— The problem —
Convert the material below into a numbered list, starting with the line that contains "The width and height of the screenshot is (2576, 700). In" and going on through the line that contains "pyautogui.click(x=212, y=61)", and leave out any blank lines.

Click-target material:
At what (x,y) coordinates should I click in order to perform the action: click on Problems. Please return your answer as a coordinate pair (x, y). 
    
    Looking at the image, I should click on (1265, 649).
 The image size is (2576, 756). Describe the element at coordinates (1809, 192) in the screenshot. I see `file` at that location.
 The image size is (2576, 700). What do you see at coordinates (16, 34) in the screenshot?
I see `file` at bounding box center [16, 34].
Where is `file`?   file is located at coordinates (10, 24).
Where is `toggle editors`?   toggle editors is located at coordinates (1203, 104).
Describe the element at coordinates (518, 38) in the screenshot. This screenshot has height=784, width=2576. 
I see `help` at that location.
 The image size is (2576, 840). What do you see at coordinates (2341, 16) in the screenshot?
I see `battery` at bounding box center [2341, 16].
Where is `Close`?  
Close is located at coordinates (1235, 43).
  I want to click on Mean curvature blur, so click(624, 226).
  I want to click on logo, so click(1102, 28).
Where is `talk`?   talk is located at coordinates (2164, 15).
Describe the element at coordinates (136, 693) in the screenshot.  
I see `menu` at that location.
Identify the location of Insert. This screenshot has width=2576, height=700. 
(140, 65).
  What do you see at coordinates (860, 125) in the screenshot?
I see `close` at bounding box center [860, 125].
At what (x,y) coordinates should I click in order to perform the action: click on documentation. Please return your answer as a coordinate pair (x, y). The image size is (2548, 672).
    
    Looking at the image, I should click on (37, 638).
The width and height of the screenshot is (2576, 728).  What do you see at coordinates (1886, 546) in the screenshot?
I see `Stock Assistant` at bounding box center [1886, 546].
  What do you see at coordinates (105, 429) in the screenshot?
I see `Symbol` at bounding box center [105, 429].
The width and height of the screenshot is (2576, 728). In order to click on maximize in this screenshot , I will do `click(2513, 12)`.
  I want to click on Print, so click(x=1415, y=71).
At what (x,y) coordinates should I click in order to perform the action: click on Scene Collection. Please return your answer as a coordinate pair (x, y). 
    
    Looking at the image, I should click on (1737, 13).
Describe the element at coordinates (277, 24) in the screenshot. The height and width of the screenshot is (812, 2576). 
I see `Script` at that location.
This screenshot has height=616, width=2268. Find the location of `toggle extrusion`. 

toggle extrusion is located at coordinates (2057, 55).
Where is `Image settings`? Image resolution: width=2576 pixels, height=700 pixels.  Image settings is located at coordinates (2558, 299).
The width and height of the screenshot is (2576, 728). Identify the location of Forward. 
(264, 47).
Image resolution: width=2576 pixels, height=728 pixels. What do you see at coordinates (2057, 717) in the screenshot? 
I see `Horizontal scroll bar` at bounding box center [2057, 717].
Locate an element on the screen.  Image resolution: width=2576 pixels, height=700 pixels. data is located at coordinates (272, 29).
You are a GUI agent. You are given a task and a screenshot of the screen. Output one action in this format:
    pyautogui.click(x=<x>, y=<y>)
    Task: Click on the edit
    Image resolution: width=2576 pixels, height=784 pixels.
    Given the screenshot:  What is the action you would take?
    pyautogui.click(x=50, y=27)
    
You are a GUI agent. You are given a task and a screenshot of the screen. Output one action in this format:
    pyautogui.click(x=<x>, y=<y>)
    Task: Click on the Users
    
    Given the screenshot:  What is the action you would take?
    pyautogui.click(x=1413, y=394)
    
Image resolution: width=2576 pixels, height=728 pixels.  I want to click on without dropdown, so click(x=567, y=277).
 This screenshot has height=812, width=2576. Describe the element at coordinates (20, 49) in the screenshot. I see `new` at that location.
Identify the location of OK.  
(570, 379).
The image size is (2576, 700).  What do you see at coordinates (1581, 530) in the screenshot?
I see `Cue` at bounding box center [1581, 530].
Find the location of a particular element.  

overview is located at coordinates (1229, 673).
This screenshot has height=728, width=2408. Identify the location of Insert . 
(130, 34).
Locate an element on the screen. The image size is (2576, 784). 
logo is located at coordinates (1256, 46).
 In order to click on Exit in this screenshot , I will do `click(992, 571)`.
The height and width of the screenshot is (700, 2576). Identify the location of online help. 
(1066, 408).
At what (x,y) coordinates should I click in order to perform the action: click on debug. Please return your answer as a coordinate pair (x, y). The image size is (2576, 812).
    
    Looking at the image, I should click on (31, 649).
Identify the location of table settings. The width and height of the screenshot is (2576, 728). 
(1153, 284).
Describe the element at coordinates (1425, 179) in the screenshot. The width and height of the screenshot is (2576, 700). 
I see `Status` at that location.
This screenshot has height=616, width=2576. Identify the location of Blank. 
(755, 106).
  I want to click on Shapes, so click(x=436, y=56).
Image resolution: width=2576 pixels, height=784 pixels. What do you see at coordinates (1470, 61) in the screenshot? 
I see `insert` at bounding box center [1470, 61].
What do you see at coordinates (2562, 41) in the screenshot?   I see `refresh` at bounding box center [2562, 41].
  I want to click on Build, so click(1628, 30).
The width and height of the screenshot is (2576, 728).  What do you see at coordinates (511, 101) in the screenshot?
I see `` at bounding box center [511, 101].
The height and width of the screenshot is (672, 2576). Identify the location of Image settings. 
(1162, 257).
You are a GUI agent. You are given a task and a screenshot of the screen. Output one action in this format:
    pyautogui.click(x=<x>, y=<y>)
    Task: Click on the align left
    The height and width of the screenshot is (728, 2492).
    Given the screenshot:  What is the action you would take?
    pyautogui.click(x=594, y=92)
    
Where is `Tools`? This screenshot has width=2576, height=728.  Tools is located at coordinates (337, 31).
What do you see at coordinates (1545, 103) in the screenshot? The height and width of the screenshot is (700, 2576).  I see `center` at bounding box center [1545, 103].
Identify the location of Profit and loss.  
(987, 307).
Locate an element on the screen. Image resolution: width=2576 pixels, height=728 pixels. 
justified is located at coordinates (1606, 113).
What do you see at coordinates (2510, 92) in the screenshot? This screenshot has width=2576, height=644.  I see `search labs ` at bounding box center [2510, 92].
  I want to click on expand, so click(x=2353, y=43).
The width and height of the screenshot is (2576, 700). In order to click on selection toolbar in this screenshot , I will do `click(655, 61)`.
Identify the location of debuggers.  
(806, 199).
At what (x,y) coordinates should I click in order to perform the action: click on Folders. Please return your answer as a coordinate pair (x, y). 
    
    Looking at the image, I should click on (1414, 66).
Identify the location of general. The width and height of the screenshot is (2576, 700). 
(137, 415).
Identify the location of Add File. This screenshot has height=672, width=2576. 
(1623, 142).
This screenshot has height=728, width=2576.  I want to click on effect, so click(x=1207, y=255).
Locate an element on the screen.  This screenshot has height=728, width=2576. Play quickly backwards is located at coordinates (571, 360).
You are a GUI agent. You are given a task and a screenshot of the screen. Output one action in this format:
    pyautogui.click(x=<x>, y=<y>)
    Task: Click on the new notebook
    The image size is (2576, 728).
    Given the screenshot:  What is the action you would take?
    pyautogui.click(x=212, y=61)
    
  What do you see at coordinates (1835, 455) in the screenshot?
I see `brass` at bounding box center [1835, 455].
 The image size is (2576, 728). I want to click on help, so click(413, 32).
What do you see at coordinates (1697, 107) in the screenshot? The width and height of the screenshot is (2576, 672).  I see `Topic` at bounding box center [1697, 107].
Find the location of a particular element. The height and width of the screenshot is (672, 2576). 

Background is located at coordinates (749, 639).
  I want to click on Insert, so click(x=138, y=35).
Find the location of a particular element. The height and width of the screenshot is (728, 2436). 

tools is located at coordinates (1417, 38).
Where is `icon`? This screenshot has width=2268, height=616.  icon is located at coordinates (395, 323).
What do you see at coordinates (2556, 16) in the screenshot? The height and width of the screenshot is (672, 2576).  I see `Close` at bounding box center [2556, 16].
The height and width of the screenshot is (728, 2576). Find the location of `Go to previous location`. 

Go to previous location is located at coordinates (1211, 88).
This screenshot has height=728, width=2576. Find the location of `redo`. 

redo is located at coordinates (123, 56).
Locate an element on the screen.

— Answer to this exercise —
1. The width and height of the screenshot is (2576, 700). In order to click on selection toolbar in this screenshot , I will do `click(655, 61)`.
2. Identify the location of debuggers.  
3. (806, 199).
4. At what (x,y) coordinates should I click in order to perform the action: click on Folders. Please return your answer as a coordinate pair (x, y). 
5.     Looking at the image, I should click on (1414, 66).
6. Identify the location of general. The width and height of the screenshot is (2576, 700). 
7. (137, 415).
8. Identify the location of Add File. This screenshot has height=672, width=2576. 
9. (1623, 142).
10. This screenshot has height=728, width=2576.  I want to click on effect, so click(x=1207, y=255).
11. Locate an element on the screen.  This screenshot has height=728, width=2576. Play quickly backwards is located at coordinates (571, 360).
12. You are a GUI agent. You are given a task and a screenshot of the screen. Output one action in this format:
13.     pyautogui.click(x=<x>, y=<y>)
14.     Task: Click on the new notebook
15.     The image size is (2576, 728).
16.     Given the screenshot:  What is the action you would take?
17.     pyautogui.click(x=212, y=61)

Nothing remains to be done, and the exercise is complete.